Bill Decker has published one of his occasional commentaries on the LUS fiber project. Decker has matured, going from a rabid opponent to one who has, intermittently, sounded like a reluctant proponent. This morning’s offering is “Round one in fiber fight goes to LUS; round two up next.” The underlying take, as Decker sees it, is that LUS may have (finally) secured the right to enter into competition (round one) but that actual competition (round two) is another matter–and that Cox, in particular, is going to be a competitor.
I think there has be a better metaphor out there than the boxing one. In boxing there is considerable effort put into making sure that the fight is a fair one. It’s hard to imagine a boxing commission, for instance, that would allow one of the dominant heavyweights to compose and bring to them a re-written set of rules that would forbid a new bantam-weight from even getting into the game. Even if the heavyweight said the newcomer had an unfair advantage because he was light and quick. The commission would laugh heavyweight out of the room and tell him the bantam-weight was no threat to his standing. It’s hard to imagine that they’d do as our state government did and “compromise” by letting the bantam-weight fight but insisting that he wear heavy ankle and wrist weights tied together by “light” bungie cords to compensate for his “advantage” in the upcoming battles. (But then boxing commissions have some sense of fairness.)
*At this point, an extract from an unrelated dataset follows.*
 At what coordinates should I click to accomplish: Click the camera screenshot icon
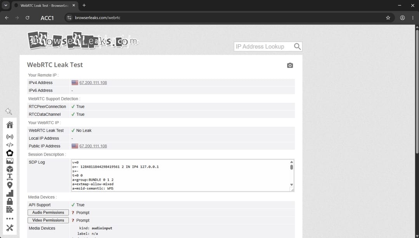click(x=290, y=66)
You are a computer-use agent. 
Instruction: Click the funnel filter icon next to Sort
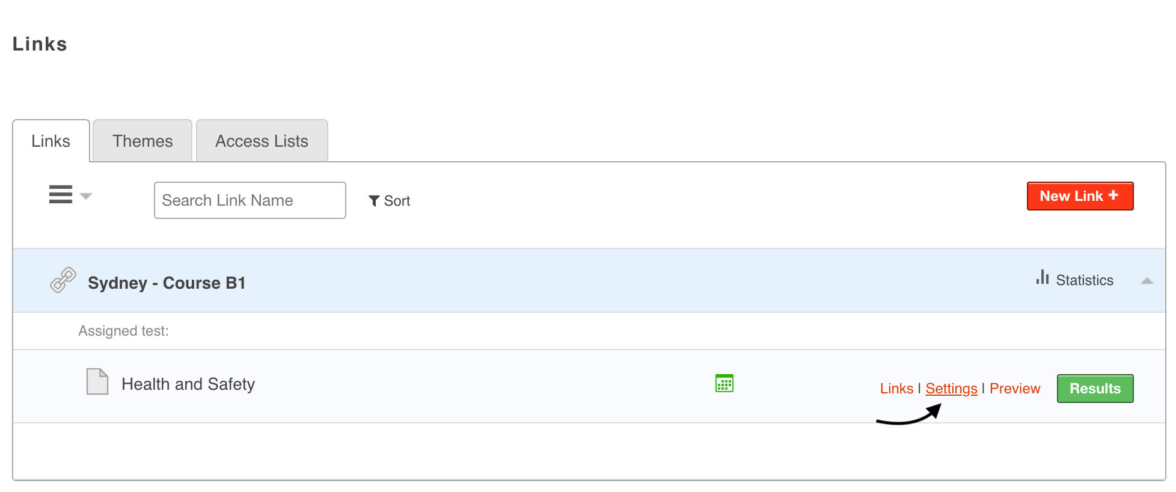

However, Decker is right to say that we are entering a new phrase. And right to cite Kutztown as a one example of what we might expect in the future. (See earlier LPF entries on the town: 1, 2, 3) Kutztown is not even a bantamweight; at 5000 people small it couldn’t rate higher than Minimumweight. But it turns out that size is not the real issue—customer trust and loyalty are. Kutztown has succeeded admirably even in the face of what seems like the open and shut case of predatory pricing described in Decker’s commentary. It now has a healthy locally-owned telecom utility that saves its township beaucoup money every year.
Kurtztown demonstrates that the little guy can be successful if it gets community support. But there’s more to look forward based on looking at Kutztown than the business not failing or even saving their subscribers a chunk of change. And a chunk of change it is–over one 3 year period little Kutztown saved its townfolk $400,000 dollars over what others nearby were paying. That’s not just money that stays in local pockets–its is also money that is much more likely to be spent locally–money that does not drain wealth toward some corporate center.
Unfortunately, Decker, even while offering us the evidence we need to assure ourselves that it is possible to radically undercut the incumbent’s monopoly pricing doesn’t seem to have much faith in our much larger town’s ability to match little Kutztown. He says:
LUS clings to its original claim that it can offer phone, Internet and some level of TV service for $85 a month. Even if we build in a 25 percent government bull factor, the LUS fiber services would be very competitive with those offered by Cox, maybe a little less so with BellSouth’s rates.
So talk up, turn on and log in. Let slip the dogs of war. If you get a good deal, get it long-term, and get it in writing.
I’ve got more faith in Lafayette than that. I’m uncertain, on the basis of the evidence that he himself presents, as to what funds Decker’s lack of faith.